## What you are asked to do
Determine the count of lines containing "بالقطيف" in the entries below and return only that figure.

### Input records

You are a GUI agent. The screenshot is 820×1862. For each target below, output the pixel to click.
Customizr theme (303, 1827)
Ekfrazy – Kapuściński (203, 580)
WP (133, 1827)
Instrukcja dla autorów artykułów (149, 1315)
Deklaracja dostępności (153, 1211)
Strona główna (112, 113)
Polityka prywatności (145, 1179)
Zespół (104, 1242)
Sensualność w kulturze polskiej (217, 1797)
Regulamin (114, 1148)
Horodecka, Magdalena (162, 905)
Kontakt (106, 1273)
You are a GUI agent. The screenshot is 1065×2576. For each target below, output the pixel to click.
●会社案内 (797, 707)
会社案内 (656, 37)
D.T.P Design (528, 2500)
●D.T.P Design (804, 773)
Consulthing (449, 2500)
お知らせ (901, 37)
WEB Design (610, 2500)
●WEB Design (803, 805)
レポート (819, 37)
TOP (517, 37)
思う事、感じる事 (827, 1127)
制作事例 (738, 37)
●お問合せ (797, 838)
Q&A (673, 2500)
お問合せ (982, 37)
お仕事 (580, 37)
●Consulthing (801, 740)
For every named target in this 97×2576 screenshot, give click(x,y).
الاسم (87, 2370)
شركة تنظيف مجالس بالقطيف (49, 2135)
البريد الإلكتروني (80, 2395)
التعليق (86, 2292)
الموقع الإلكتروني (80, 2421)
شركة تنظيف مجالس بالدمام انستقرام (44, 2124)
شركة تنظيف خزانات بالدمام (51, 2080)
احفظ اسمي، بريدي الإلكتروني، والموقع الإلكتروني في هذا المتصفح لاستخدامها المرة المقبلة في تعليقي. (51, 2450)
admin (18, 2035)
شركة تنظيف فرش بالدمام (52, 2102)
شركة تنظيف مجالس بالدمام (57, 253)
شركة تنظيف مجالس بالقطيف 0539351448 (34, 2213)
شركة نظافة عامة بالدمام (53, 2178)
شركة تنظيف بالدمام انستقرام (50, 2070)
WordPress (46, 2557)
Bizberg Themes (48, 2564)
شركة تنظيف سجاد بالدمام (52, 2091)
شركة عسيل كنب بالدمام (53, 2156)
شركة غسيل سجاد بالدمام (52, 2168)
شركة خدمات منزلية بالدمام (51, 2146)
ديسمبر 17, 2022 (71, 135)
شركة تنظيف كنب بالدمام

######

## Task answer
2